[Stored data entries]
══════════

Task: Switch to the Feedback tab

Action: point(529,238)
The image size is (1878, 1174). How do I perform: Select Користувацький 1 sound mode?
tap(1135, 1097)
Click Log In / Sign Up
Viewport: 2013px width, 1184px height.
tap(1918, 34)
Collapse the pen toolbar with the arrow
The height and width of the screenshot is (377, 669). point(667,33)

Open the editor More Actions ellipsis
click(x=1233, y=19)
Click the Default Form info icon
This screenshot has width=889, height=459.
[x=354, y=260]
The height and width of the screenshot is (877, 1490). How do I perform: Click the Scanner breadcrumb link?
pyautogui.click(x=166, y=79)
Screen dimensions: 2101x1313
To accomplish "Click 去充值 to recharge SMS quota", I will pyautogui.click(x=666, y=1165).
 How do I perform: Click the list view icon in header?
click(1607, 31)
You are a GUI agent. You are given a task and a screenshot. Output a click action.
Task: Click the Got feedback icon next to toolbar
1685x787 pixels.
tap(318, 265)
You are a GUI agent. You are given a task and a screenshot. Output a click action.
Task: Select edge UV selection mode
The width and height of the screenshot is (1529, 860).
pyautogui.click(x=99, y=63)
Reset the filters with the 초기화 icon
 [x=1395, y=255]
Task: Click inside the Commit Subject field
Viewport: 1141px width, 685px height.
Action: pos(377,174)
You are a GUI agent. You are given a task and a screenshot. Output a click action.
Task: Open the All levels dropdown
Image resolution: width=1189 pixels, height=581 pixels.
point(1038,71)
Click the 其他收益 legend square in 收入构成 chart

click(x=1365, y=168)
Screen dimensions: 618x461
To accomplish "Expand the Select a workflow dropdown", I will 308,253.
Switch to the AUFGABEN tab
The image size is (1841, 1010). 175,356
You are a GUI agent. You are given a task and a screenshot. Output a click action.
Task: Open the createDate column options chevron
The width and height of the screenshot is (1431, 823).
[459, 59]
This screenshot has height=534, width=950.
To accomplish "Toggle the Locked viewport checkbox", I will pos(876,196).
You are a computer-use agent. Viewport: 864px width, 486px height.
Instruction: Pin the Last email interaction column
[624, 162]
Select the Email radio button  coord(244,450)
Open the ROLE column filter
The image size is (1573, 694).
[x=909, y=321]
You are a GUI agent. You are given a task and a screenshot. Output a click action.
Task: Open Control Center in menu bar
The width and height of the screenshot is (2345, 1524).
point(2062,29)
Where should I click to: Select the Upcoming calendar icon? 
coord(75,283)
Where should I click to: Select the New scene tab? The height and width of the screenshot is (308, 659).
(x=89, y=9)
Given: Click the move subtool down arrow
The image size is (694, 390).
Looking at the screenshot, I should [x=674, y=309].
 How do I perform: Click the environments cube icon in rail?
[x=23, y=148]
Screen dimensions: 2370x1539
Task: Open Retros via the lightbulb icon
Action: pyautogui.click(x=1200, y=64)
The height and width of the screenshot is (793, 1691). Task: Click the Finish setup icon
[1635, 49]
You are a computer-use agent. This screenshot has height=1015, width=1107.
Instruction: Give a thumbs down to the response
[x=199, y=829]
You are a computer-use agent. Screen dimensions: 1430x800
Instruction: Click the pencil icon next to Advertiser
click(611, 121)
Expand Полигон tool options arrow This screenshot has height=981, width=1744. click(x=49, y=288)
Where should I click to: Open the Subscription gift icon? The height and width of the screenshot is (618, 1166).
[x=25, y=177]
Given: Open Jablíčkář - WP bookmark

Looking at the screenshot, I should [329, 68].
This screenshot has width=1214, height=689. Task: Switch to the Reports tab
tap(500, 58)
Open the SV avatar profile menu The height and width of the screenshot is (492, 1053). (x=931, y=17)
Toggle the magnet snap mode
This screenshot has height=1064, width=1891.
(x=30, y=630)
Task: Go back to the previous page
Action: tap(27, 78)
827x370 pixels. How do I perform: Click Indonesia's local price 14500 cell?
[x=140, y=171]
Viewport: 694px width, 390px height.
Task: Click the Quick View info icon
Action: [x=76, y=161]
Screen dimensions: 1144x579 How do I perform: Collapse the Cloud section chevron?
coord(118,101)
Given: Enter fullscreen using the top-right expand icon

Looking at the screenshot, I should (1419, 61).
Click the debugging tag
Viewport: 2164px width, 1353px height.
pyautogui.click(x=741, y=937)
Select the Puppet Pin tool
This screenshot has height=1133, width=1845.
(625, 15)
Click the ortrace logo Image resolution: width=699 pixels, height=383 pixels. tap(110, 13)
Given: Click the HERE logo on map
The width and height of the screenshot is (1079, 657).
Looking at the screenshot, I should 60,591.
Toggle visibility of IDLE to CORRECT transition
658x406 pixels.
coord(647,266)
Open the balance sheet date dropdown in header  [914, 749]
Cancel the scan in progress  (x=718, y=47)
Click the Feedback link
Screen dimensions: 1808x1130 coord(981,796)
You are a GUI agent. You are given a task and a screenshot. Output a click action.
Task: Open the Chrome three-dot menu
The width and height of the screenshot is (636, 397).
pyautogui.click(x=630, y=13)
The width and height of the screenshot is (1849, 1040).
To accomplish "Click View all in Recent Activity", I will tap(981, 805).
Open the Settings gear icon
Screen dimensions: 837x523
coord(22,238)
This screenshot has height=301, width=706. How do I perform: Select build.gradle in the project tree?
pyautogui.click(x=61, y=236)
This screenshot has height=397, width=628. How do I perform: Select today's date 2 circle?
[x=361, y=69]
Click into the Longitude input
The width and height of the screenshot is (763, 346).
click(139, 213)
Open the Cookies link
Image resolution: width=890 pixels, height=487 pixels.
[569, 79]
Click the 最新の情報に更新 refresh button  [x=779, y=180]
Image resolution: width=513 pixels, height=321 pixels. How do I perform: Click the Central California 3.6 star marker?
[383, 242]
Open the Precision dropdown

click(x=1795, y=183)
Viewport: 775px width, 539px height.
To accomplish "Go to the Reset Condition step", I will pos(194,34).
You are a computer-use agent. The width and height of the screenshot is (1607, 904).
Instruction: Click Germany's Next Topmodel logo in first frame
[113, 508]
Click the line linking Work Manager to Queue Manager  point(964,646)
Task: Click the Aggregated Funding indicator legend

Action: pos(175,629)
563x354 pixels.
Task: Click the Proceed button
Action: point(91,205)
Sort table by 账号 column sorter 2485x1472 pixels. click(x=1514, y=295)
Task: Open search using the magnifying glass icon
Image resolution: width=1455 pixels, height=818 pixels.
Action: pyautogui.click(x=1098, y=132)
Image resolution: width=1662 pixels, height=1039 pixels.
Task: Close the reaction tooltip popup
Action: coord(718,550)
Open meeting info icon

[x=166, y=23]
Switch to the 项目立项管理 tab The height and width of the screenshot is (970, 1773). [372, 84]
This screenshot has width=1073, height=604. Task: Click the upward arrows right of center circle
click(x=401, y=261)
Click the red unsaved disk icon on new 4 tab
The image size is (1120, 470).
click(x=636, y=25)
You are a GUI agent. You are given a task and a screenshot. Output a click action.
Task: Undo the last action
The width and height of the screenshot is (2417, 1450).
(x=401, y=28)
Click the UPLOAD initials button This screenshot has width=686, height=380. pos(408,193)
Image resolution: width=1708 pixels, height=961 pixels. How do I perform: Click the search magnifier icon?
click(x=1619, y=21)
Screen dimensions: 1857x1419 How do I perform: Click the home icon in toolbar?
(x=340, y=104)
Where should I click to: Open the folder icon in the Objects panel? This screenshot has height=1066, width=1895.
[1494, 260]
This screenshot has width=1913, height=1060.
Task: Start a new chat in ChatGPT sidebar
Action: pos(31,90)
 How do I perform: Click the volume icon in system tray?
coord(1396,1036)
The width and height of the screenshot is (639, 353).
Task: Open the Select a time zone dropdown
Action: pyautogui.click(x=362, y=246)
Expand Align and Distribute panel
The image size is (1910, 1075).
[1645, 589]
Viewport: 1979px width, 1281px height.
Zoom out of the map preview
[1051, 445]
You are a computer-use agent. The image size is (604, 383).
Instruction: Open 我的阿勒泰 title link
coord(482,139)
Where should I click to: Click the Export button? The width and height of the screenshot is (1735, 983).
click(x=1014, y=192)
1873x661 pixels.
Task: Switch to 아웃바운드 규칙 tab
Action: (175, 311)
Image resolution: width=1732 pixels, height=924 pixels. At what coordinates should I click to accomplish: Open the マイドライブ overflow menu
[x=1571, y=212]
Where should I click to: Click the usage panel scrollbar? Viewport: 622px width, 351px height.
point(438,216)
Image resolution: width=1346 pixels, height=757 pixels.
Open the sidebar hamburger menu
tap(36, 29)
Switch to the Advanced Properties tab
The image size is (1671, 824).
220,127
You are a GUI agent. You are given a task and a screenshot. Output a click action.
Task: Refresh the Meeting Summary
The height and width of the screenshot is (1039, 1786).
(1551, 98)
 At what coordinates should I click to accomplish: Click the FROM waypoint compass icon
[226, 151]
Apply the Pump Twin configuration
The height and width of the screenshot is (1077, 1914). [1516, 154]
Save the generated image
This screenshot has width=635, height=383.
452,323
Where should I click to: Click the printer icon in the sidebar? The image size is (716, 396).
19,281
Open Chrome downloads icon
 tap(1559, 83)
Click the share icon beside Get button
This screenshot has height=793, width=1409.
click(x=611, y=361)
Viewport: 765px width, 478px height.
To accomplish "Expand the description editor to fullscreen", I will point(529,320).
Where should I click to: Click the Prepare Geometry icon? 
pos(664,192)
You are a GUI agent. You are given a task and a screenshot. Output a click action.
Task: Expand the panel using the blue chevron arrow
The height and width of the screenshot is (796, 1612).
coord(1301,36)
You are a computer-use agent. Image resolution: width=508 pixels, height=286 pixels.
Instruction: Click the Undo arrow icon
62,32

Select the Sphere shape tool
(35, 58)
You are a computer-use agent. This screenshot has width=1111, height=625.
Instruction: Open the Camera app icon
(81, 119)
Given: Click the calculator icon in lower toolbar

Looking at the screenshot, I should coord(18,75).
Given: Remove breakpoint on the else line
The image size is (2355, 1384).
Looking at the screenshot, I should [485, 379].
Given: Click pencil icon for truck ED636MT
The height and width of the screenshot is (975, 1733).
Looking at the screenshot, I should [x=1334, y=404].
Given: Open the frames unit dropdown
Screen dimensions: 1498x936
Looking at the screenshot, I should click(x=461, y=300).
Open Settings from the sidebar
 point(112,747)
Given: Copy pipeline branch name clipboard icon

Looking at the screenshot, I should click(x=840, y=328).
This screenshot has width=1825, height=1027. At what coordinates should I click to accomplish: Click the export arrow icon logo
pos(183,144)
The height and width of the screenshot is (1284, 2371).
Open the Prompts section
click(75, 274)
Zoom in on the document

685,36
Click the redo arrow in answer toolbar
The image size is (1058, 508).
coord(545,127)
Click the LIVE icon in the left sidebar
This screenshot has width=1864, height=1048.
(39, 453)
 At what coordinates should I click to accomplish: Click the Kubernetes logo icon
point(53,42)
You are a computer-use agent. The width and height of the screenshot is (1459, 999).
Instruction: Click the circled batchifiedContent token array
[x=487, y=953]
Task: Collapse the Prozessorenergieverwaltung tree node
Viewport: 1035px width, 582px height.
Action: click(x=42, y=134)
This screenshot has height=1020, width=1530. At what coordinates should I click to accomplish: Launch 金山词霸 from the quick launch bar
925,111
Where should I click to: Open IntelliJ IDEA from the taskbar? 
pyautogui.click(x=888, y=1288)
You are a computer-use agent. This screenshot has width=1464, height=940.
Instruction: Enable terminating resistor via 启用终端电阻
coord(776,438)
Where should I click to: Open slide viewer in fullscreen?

══════════

* _What this task involves_
Search the data for the string "options". List each line that has it.

* _Response to this task_
Task: Open the createDate column options chevron
Expand Полигон tool options arrow This screenshot has height=981, width=1744. click(x=49, y=288)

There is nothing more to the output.